Charleston and South Carolina’s Famous Families
There are just some names you’ll hear over and over in Charleston. From Aiken to Boone to Ravenel to Rutledge, many of Charleston’s homes, streets and structures are named after these famous families. You’re bound to hear about at least a few of them on your trip to the Holy City — and now you’ll know exactly who they are.
Visit the Aiken-Rhett House on Elizabeth Street in Charleston to learn all about its previous owners, William Aiken (once the owner of the South Carolina Canal and Railroad Company) and former South Carolina Governor, William Aiken, Jr.
The home is now a museum currently operated by the Historic Charleston Foundation. It’s a model example of antebellum architecture, where you can learn about life in Charleston in the 1800s.
Head across the Ravenel Bridge to Mount Pleasant to visit one of the oldest working plantations in the country.
This plantation dates to 1681 and was founded by Major John Boone, who was a descendant of Edward and John Rutledge, signers of the Declaration of Independence.
The Boykins are so steeped in South Carolina’s history that there’s a town named after the family about 90 minutes north of Charleston. The dog breed, the Boykin spaniel (the state dog of South Carolina) is also named after the family.
Mary Boykin Chestnut was a famous Confederate author, whose diary encapsulated life in the upper-class society during the Civil War. The diary was later annotated by C. Vann Woodward and published as, “Mary Chestnut’s Civil War.” It won the Pulitzer Prize for History in 1982.
Another famous Charleston family in politics, the Calhouns are descendants of the seventh vice president of the U.S., John Caldwell Calhoun (who served under presidents John Quincy Adams and Andrew Jackson).
He was famously a supporter of states’ rights and played a major role in the South’s succession from the Union.
Not one — but two — plantations were owned by the Drayton family of South Carolina: Drayton Hall and Magnolia Plantation and Gardens.
The Draytons have been in Charleston since the 1600s — back when it was named Charles Towne.
Magnolia Plantation was passed down through the Drayton family, and the gardens were enhanced by Rev. John Drayton. It was he who transformed the gardens into a tourist attraction. You can still visit the 60 acres of gardens in addition to the plantation house.
The Legares having been farming Charleston’s land since 1725. They are descendants of one of the city’s earliest settlers, Soloman Legare.
Soloman’s farm was on Johns Island, where he grew cotton, indigo and potatoes.
Today, the Legares own a 300-acre farm outside of Charleston.
Hugh Swinton Legare was a U.S. Representative and South Carolina state attorney general in the 1800s. Thomas Allen Legare, Jr. was a member of the South Carolina state house of representatives in the 1940s and 50s and a senator in the 1950s and 60s.
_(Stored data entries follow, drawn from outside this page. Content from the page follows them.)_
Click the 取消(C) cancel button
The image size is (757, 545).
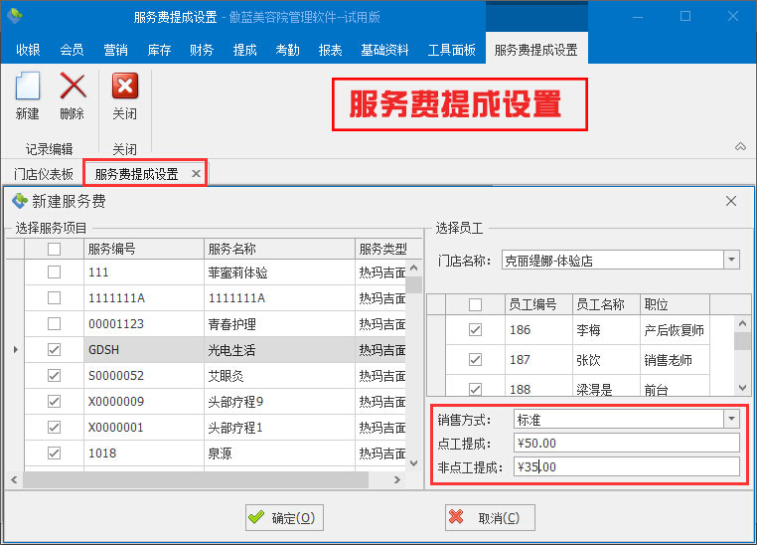pos(490,517)

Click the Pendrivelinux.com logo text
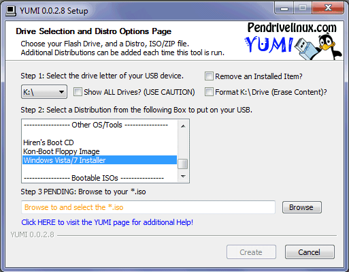click(292, 28)
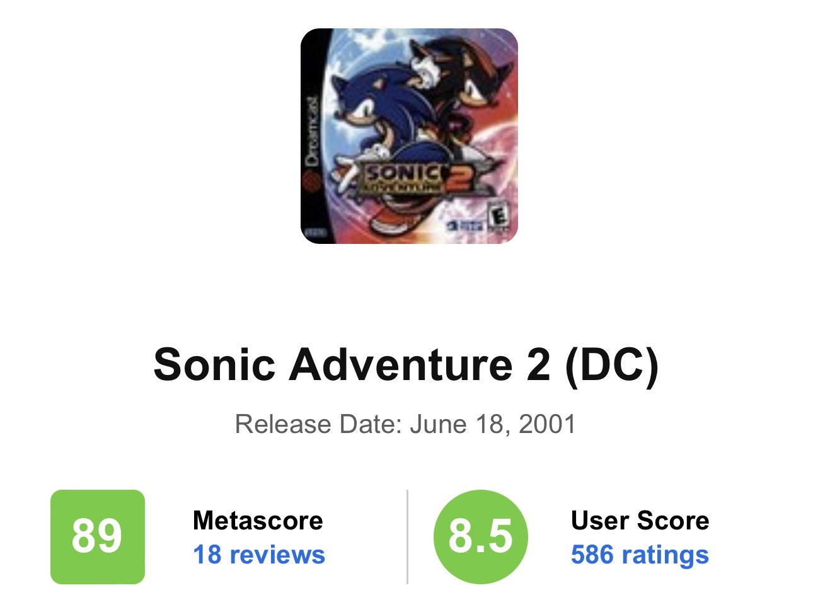
Task: Click the Release Date June 18, 2001 text
Action: (406, 424)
Head north of Downtown, and you’ll eventually hit plantation country. Middleton Place is one of Charleston’s most visited plantations. Take a tour of this plantation if you want a deeper understanding of the enslaved African-American who lived, worked and died here.
The first Middleton to emigrate to South Carolina was Edward Middleton in 1768. His son Arthur was a signer of the Declaration of Independence.
Pinckney is another name you’ll see time and again in Charleston. Pinckney Island is named after the family when it was purchased by Judge Charles Pinckney in 1734.
Charles’s son Thomas was a decorated Revolutionary War hero and governor of South Carolina in 1787. He was also a congressman in 1791. You can find Charles’s brother’s and cousin’s signatures on the U.S. Constitution.
His cousin was Arthur Middleton.
Drive or bike across the Ravenel Bridge to Mount Pleasant and you’ll get one of the best water views in Charleston.
The Ravenels have lived in Charleston for generations. They descend from French Huguenots and are also connected to the DuBose family of South Carolina.
Henry Ravenel (1790 – 1867) was a planter and his son (also named Henry) was a botanist. Henry’s other son William married into the DuBose family and owned a plantation.
Arthur Ravenel Jr., a descendant was a South Carolina congressman. His son Thomas Ravenel is also a politician.
Rutledge Avenue runs from the northern edge of Downton, all the way to the southern tip of the peninsula.
It was named after John Rutledge, Chief of Justice in the U.S. in 1795 and Governor of South Carolina from 1779 to 1782. He was also a signer of the Constitution.
His former home has been transformed into the John Rutledge House Inn.
Robert Smalls was an African-American politician, serving as senator and representing South Carolina from 1874 to 1886.
He was born into slavery in nearby Beaufort in 1839. In 1862, 22-year-old Smalls commandeered and steered a first-class steamer to a Union-controlled port, freeing himself and his family.
Smalls served in the Union Navy. After the war, he returned to Beaufort and purchased the house where he was born (previously owned by his former master) and opened a school for African Americans.
Waring is another name you might hear in Chucktown — though you may not hear this one as often as some of the others on this list.
Judge J. Waties Waring was a U.S. District Judge, who was appointed in 1942. He would later go on to play a major role in the desegregation of the South while presiding over the school segregation case, Briggs v. Elliott. He was the son of a Confederate soldier and the descendant of slave owners. He is memorialized in a life-size statue at the Hollings Judicial Center in Downtown.